Siegel, Jennifer
Siegel, Jennifer
PERSONAL:
Education: Yale University, B.A., Ph.D., 1998.
ADDRESSES:
Office—Ohio State University, Department of History, 342 Dulles Hall, 230 W. 17th Ave., Columbus, OH 43210. E-mail—[email protected].
CAREER:
Academic and historian. Lectured at a number of universities, including the University of Pennsylvania, Boston University, Yale University, and Bennington College; Ohio State University, Columbus, assistant professor then associate professor of history. Olin postdoctoral fellow; Mellon Foundation dissertation fellow; Junior Faculty Fellowship, Smith Richardson Foundation.
AWARDS, HONORS:
Barbara Jelavich Prize, American Association for the Advancement of Slavic Studies, 2003, for Endgame.
WRITINGS:
Endgame: Britain, Russia, and the Final Struggle for Central Asia, I.B. Tauris (New York, NY), 2002.

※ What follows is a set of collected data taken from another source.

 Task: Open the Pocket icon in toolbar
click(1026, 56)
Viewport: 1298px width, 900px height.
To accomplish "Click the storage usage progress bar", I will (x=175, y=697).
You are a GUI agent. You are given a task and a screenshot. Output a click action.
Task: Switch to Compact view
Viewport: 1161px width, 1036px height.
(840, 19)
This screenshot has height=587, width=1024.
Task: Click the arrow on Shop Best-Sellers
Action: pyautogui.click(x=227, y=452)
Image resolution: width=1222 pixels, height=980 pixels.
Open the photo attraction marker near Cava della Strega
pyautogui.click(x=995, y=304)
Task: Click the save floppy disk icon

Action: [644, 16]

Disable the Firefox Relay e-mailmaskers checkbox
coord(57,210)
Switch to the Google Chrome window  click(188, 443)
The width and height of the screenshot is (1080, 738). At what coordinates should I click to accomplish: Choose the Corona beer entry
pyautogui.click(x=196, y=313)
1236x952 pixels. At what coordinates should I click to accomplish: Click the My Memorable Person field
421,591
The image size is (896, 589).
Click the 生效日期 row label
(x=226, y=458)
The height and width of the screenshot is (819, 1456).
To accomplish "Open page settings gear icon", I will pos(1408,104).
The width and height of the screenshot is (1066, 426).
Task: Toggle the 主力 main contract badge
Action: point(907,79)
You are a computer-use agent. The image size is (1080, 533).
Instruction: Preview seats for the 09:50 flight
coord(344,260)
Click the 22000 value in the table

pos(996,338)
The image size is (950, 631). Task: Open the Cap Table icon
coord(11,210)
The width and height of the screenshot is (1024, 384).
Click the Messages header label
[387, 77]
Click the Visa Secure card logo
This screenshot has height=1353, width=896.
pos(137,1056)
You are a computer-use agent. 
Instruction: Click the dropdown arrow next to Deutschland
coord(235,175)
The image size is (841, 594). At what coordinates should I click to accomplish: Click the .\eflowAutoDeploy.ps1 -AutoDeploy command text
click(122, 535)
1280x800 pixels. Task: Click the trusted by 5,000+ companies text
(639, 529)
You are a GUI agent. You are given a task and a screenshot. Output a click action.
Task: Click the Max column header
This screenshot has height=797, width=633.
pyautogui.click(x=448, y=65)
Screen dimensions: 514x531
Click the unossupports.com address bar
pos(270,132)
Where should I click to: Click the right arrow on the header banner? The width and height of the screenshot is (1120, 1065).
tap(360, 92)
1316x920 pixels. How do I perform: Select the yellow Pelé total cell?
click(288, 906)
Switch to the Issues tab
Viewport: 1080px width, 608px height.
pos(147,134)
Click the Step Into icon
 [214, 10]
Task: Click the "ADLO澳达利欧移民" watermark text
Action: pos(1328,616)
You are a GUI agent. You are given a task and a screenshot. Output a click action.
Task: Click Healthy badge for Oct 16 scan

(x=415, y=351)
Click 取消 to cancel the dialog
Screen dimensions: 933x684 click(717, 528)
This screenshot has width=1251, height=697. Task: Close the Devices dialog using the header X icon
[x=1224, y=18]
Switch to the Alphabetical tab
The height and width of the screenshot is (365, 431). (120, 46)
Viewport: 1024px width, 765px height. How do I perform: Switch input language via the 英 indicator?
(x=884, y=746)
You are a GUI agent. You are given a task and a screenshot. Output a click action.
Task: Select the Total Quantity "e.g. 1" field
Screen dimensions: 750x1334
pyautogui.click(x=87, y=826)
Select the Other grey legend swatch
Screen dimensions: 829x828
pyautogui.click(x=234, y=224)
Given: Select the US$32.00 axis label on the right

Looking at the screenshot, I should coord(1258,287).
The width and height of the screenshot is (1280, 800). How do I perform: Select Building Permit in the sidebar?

(Editor, with Peter Jackson) Intelligence and Statecraft: The Use and Limits of Intelligence in International Society, Praeger (Westport, CT), 2005.
SIDELIGHTS:
Jennifer Siegel earned a bachelor of arts degree from Yale University. She then continued her studies at the university, earning a Ph.D. in 1998. Siegel has lectured at a number of universities across the United States, including the University of Pennsylvania, Yale University, Boston University, and Bennington College. She also served as an Olin postdoctoral fellow and a Mellon Foundation dissertation fellow. Siegel eventually became an assistant professor of history at Ohio State University. Siegel has taught courses on a range of topics, including European military and diplomatic history in the nineteenth and twentieth centuries, comparative empires, international relations, the origins of wars, modern intelligence history, and the history of oil. Her research interests additionally include the financial assistance given by the French and British to Russia in the years leading up to the Genoa Conference of 1922 and a study of Afghan intelligence in the early 1900s.
Siegel published her first book, Endgame: Britain, Russia, and the Final Struggle for Central Asia, in 2002. The account received the 2003 Barbara Jelavich Prize from the American Association for the Advancement of Slavic Studies. The book looks at the relations surrounding parties involved in the Anglo-Russian Convention in 1907. It also shows specifically how Persia, Afghanistan, and Tibet were impacted by the decisions.
Keith Neilson, writing in the American Historical Review, called Endgame a "first-rate study," remarking that "Siegel is to be congratulated. Her detailed work in the Russian archives provides both a depth and nuance to our understanding of Russian policy to an extent unavailable before." In Slavonic and East European Studies, Raymond Pearson wrote: "As an investigation into the remorseless friction between two proudly expansionist but over-extended and therefore vulnerable Great Powers, Endgame makes a magisterial and original contribution towards our reunderstanding of the world which was to disappear with the First World War." Keith Wilson, writing in Albion, concluded that "altogether, although not as definitive, detailed, comprehensive, and convincing as the reader is led to expect, this debut volume does help to redress the balance of historiographical attention as between European and extra-European concerns in the cases of the British and Russian empires, and for that reason alone is a welcome addition to the literature."
Siegel edited Intelligence and Statecraft: The Use and Limits of Intelligence in International Society in 2005 with Peter Jackson. The book discusses covert operations and spying as a modern and evolving form of international relations between countries. American, Canadian, and British political scientists and historians contribute a number of topics across nine essays to the book, including issues relating to Austria's occupation of Ferrara in 1847 and its crisis management; the British Royal Navy's war planning and intelligence reports on Japan in the decades leading up to World War II; the Younghusband expedition to Tibet and Russian intelligence; the evolution of West Germany's Ostpolitic from 1969-74 and the Stasi.
BIOGRAPHICAL AND CRITICAL SOURCES:
PERIODICALS
Albion, January 1, 2004, Keith Wilson, review of Endgame: Britain, Russia, and the Final Struggle for Central Asia, p. 718.
American Historical Review, December 1, 2003, Keith Neilson, review of Endgame, p. 1420.
Asian Affairs, October 1, 2002, Anthony Wynn, review of Endgame, p. 377.
International History Review, June 1, 2004, Sneh Mahajan, review of Endgame, p. 392.
Journal of Military History, October 1, 2005, Brian G. Shellum, review of Intelligence and Statecraft: The Use and Limits of Intelligence in International Society, p. 1224.
Journal of Modern History, June 1, 2005, Edward Ingram, review of Endgame, p. 427.
Reference & Research Book News, November 1, 2005, review of Intelligence and Statecraft.
Russian Review, April 1, 2004, review of Endgame.
Slavic Review, December 22, 2003, Michael Hughes, review of Endgame, p. 856.
Slavonic and East European Review, October 1, 2003, Raymond Pearson, review of Endgame, p. 749.